Luke Hutchison
Luke Hutchison

Reputation: 9230

How to unmap an mmap'd file by replacing with a mapping to empty pages

Is there a way from Linux userspace to replace the pages of a mapped file (or mmap'd pages within a certain logical address range) with empty pages (mapped from /dev/null, or maybe a single empty page, mapped repeatedly over the top of the pages mapped from the file)?

For context, I want to find a fix for this JDK bug:

https://bugs.openjdk.java.net/browse/JDK-4724038

To summarize the bug: it is not currently possible to unmap files in Java until the JVM can garbage collect the MappedByteBuffer that wraps an mmap'd file, because forcibly unmapping the file could give rise to security issues due to race conditions (e.g. native code could still be trying to access the same address range that the file was mapped to, and the OS may have already mapped a new file into that same logical address range).

I'm looking to replace the mapped pages in the logical address range, and then unmap the file.
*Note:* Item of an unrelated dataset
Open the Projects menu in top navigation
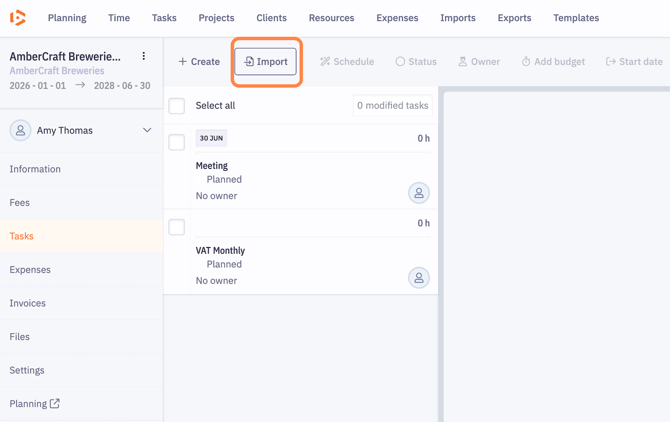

Is there any way to accomplish this?

(Bonus points if you know a way of doing this in other operating systems too, particularly Windows and Mac OS X.)

Note that this doesn't have to be an atomic operation. The main goal is to separate the unmapping of the memory (or the replacing of the mapped file contents with zero-on-read pages) from the closing of the file, since that will solve a litany of issues on both Linux (which has a low limit on the number of file descriptors per process) and Windows (the fact you can't delete a file while it is mapped).

UPDATE: see also: Memory-mapping a file in Windows with SHARE attribute (so file is not locked against deletion)

Upvotes: 2

Views: 1834

Answers (2)

Timothy Baldwin
Timothy Baldwin

Reputation: 3685

On Linux you can use mmap with MAP_FIXED to replace the mapping with any mapping you want. If you replace the entire mapping the reference to the file will be removed.

Upvotes: 1

Joshua
Joshua

Reputation: 43337

The reason the bug remains in the JDK so long is fundamentally because of the race condition in between unmapping the memory and mapping the dummy memory, some other memory could end up mapped there (potentially by native code). I have been over the OS APIs and there exist no memory operations atomic at the syscall level that unmap a file and map something else to the same address. However there are solutions that block the whole process while swapping out the mapping from underneath it.

The unmap works correctly in finalize without a guard because the GC has proven the object is unreachable first, so there is no race.

Highly Linux specific solution:

1) vfork()

2) send parent a STOP signal

3) unmap the memory

4) map the zeros in its place

5) send parent a CONT signal

6) _exit (which unblocks parent thread)

In Linux, memory mapping changes propagate to the parent.

The code actually looks more like this (vfork() is bonkers man):

int unmap(void *addr, int length)
{
    int wstatus;
    pid_t child;
    pid_t parent;
    int thread_cancel_state;
    signal_set signal_set;
    signal_set old_signal_set;

    parent = getpid();
    pthread_setcancelstate(PTHREAD_CANCEL_DISABLE, &thread_cancel_state);
    sigfillset(&signal_set);
    pthread_sigmask(SIG_SETMASK, &signal_set, &old_signal_set);
    if (0 == (child = vfork()) {
        int err = 0;
        kill(parent, SIGSTOP);
        if (-1 == munmap(addr, length))
            err = 1;
        else if ((void*)-1 == mmap(addr, length, PROT_NONE, MAP_ANONYMOUS, -1, 0);
            err = 1;
        kill(parent, SIGCONT);
        _exit(err);
    }
    if (child > 0)
        waitpid(child, &wstatus, 0);
    else
        wstatus = 255;

    pthread_sigmask(SIG_SETMASK, &old_signal_set, &signal_set);
    pthread_setcancelstate(thread_cancel_state, &thread_cancel_state);
    return (wstatus & 255) != 0;
}

Under Windows you can do stop all threads but this one using SuspendThread which feels tailor made for this. However, enumerating threads is going to be hard because you're racing against CreateThread. You have to run the enumerate thread ntdll.dll APIs (you cannot use ToolHelp here trust me) and SuspendThread each one but your own, carefully only using VirtualAlloc to allocate memory because SuspendThread just broke all the heap allocation routines, and you're going to have to do all that in a loop until you find no more.

There's some writeup here that I don't quite feel like I can distill down accurately:

http://forums.codeguru.com/showthread.php?200588-How-to-enumerate-threads-in-currently-running-process

I did not find any solutions for Mac OSX.